Question about cell phones

Kzordcid

I rite good
Super Member
Registered
Joined
Nov 2, 2012
Messages
129
Reaction score
12
This is a slightly silly question, and I feel like I should know the answer, but here goes--

Let's say a fully charged cell phone from the present day finds itself in the past (for argument's sake, the early '90s). There were cell phones at this time, but it would be impossible to make a call from this phone as it's not connected to any plan. Would it be possible to make emergency calls (911), though? Or would it just be a dead weight?
 
Last edited:

cornflake

practical experience, FTW
Super Member
Registered
Joined
Jul 11, 2012
Messages
16,171
Reaction score
3,734
This is a slightly silly question, and I feel like I should know the answer, but here goes--

Let's say a fully charged cell phone from the present day finds itself in the past (for argument's sake, the early '90s). There were cell phones at this time, but it would be impossible to make a call from this phone as it's not connected to any plan. Would it be possible to make emergency calls (911), though? Or would it just be a dead weight?

EDIT: And I misspelled the title, of course. 'Question,' not 'Queston.'

You can edit the title of a thread you created - click edit in your post, then click 'go advanced' and I think it's at the top, you'll see the title.

It's not even so much the plan as the technology/network shifts that might sink it in a general sense, but I think the 911 availability was universal even then, but I'm not positive.
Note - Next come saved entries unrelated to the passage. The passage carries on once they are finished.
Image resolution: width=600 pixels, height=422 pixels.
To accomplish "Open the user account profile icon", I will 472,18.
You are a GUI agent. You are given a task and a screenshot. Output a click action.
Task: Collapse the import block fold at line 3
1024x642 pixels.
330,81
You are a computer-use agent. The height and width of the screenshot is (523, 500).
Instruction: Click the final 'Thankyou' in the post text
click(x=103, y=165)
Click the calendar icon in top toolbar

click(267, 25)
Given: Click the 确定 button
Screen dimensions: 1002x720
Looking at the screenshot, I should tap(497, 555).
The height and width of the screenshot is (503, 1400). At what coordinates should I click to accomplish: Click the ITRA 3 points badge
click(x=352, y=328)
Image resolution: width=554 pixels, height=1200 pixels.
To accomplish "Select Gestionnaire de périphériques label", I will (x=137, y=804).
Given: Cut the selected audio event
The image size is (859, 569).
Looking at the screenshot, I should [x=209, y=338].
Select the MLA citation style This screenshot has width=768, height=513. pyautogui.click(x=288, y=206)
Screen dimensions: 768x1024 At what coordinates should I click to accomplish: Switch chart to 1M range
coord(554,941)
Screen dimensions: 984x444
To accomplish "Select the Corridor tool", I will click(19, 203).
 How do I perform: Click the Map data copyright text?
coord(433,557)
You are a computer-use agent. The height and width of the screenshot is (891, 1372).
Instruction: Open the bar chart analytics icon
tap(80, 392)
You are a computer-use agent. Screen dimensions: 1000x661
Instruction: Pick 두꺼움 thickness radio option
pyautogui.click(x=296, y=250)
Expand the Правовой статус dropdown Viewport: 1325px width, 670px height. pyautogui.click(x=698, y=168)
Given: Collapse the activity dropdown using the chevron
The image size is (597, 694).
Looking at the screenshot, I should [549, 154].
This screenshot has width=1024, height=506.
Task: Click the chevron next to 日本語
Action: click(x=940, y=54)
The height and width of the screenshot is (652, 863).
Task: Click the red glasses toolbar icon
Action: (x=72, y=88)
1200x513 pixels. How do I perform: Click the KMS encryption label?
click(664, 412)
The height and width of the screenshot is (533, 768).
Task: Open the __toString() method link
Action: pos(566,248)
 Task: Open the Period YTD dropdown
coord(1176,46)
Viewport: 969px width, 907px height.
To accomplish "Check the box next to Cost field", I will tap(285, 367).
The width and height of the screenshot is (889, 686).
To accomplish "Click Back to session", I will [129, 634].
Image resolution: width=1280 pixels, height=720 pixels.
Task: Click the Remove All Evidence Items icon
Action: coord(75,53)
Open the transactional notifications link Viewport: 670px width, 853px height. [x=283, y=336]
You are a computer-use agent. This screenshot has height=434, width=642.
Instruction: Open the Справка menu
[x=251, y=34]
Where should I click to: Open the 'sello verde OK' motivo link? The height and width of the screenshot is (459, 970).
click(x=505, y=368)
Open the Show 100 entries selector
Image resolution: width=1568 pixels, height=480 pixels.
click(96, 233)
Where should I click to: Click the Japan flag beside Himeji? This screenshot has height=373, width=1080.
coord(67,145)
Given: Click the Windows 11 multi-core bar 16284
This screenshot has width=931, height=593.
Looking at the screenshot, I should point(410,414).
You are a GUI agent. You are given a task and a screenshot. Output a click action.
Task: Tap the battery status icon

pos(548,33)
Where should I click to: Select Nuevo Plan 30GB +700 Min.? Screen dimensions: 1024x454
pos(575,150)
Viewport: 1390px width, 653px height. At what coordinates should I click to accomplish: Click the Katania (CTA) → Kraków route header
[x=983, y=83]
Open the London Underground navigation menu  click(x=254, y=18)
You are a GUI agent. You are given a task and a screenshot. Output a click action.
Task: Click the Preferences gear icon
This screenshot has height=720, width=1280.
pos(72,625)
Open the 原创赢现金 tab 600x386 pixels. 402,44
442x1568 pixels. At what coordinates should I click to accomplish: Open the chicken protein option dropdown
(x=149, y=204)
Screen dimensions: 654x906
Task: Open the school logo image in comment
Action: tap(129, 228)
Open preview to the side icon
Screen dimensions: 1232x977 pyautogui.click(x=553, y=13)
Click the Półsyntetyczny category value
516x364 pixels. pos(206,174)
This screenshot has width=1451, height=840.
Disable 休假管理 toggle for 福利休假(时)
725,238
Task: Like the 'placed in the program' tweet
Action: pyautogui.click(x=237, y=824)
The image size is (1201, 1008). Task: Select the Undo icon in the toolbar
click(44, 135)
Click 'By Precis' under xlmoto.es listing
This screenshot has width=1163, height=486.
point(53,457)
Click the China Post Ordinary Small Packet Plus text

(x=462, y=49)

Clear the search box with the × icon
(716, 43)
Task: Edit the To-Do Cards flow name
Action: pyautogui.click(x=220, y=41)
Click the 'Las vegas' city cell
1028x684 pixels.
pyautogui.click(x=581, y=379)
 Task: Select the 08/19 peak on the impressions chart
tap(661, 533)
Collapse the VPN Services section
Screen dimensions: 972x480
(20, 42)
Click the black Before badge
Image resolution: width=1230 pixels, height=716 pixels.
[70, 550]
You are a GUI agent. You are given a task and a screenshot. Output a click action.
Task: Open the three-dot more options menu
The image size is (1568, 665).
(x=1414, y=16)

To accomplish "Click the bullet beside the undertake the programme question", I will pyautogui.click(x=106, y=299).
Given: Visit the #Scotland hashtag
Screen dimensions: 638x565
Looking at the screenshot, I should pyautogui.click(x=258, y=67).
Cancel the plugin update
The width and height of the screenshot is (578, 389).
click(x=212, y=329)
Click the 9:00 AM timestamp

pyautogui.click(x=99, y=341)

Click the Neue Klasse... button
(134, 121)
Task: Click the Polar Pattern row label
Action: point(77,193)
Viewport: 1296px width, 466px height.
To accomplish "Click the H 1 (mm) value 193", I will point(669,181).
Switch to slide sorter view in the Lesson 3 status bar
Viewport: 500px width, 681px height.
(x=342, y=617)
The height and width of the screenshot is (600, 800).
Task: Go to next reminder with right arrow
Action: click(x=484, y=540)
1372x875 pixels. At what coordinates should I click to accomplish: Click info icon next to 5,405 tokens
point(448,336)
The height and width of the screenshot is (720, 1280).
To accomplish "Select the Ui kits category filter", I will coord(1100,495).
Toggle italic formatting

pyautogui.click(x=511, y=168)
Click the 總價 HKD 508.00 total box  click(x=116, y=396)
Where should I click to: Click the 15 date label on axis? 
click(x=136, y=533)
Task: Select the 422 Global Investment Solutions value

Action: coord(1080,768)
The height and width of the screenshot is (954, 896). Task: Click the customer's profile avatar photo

Did your character bring a compatible charger? ;)
 

Kzordcid

I rite good
Super Member
Registered
Joined
Nov 2, 2012
Messages
129
Reaction score
12
You can edit the title of a thread you created - click edit in your post, then click 'go advanced' and I think it's at the top, you'll see the title.

It's not even so much the plan as the technology/network shifts that might sink it in a general sense, but I think the 911 availability was universal even then, but I'm not positive. Did your character bring a compatible charger? ;)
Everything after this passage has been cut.